Identification of GALNT18, HOMER3, and NRP2 as shared molecular signatures associated with stromal remodeling and immune suppression in oral mucosal malignancy-associated disorders

Background. Oral submucous fibrosis (OSF), oral leukoplakia (OLK), and oral squamous cell carcinoma (OSCC) are prevalent disorders associated with oral mucosal malignancy. However, the common mechanisms underlying the progression and shared characteristics of these malignancy-associated disorders remain unclear. This study aims to investigate the core common differentially expressed genes (DEGs) shared by OSF, OLK, and OSCC, providing novel targets for the diagnosis and evaluation of oral mucosal malignancy-associated disorders. Methods. We mined the Gene Expression Omnibus (GEO) database to pinpoint overlapping transcriptomic signatures across OSF, OLK, and OSCC. Functional enrichment analyses, utilizing Gene Ontology (GO) and Kyoto Encyclopedia of Genes and Genomes (KEGG), were performed to map biological pathways. Protein–protein interaction (PPI) networks were constructed to identify candidate genes. These candidates were further screened via Least Absolute Shrinkage and Selection Operator (LASSO) regression and Receiver Operating Characteristic (ROC) validation to prioritize core markers.
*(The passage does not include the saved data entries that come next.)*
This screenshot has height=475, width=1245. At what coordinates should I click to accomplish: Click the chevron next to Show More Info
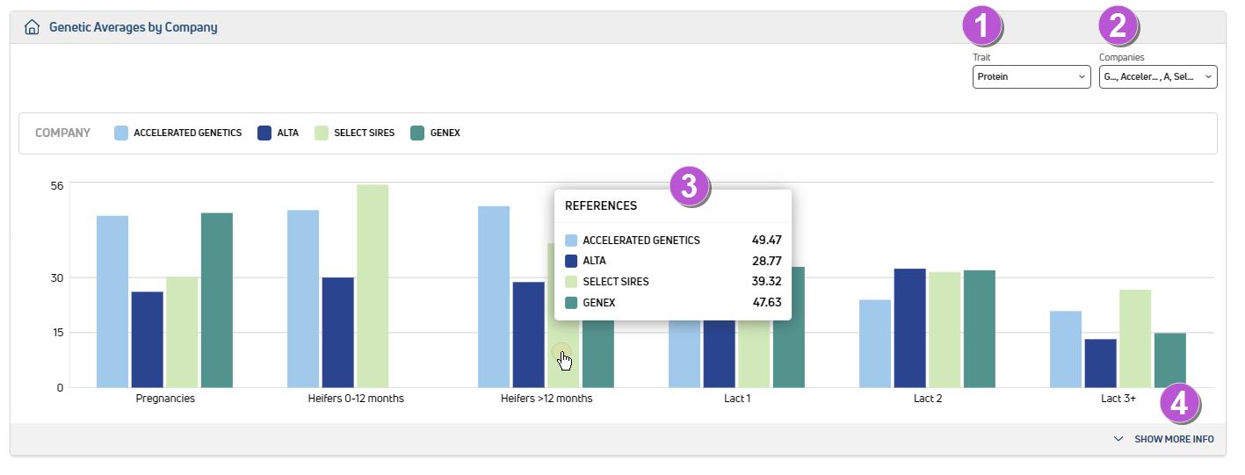click(x=1118, y=439)
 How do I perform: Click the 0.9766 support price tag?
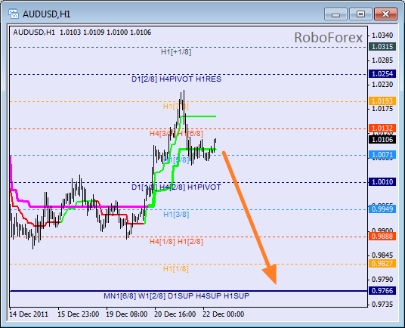coord(382,291)
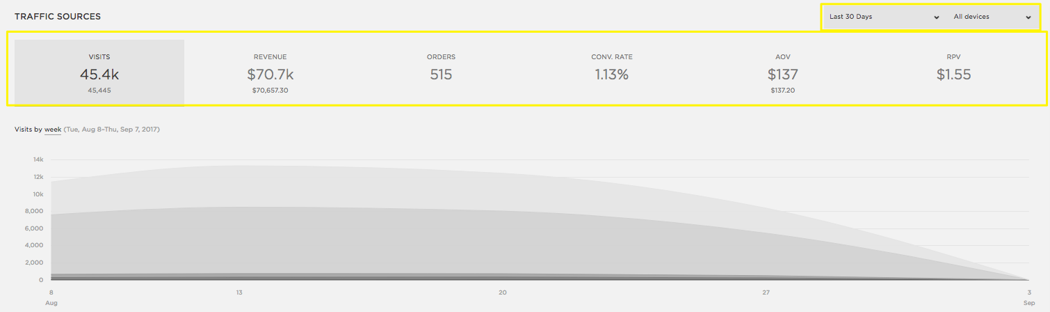
Task: Click the Sep 3 x-axis date label
Action: pyautogui.click(x=1028, y=297)
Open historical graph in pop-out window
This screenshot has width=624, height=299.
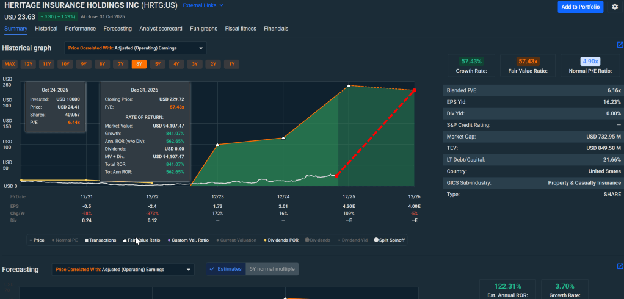620,45
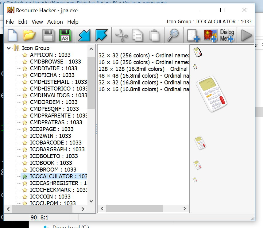This screenshot has width=263, height=228.
Task: Select APPICON : 1033 in tree
Action: 50,55
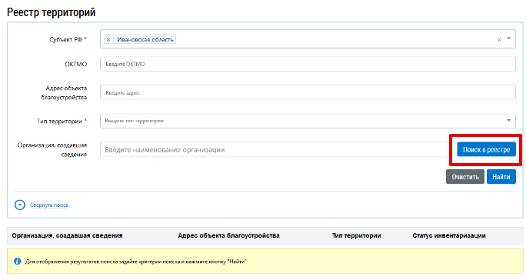Click the Тип территории column header

(x=357, y=235)
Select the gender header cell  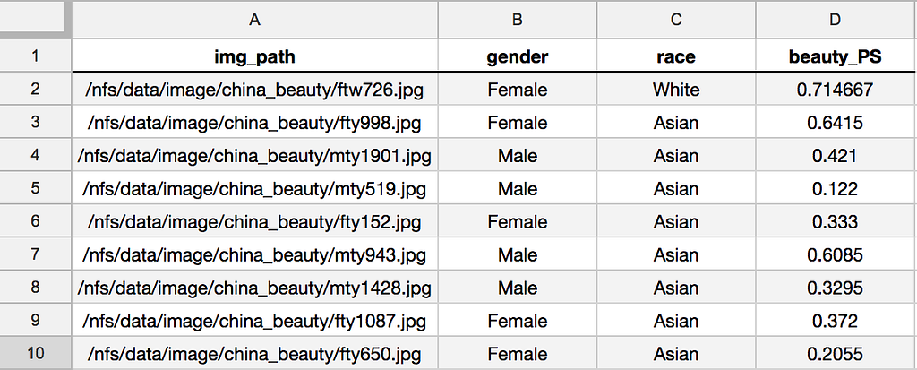coord(517,57)
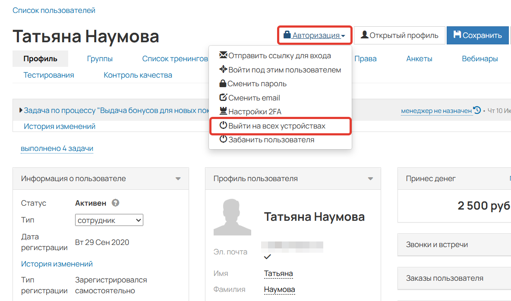This screenshot has height=301, width=511.
Task: Click the lock icon next to 'Сменить пароль'
Action: [x=223, y=83]
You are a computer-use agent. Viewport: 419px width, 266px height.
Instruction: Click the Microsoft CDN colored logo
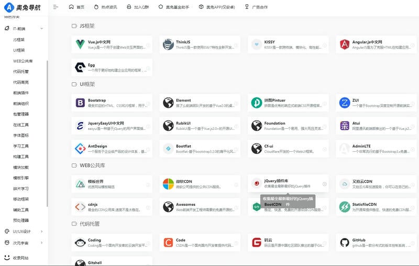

Additionally, immune infiltration assessments and single-gene Gene Set Enrichment Analysis (GSEA) were conducted to explore mechanistic links, while survival analysis was employed to evaluate prognostic value. Results. We identified 94 co-expressed genes, which were primarily clustered in biological processes related to extracellular matrix (ECM) remodeling, epithelial–mesenchymal transition (EMT), and immune regulation. Through rigorous screening, GALNT18 , HOMER3 , and NRP2 were prioritized as the final core genes. These markers demonstrated consistent correlations with specific infiltrating immune cells and ECM-related signaling pathways. Notably, while all three genes served as robust diagnostic markers, high NRP2 expression was specifically associated with poor overall survival.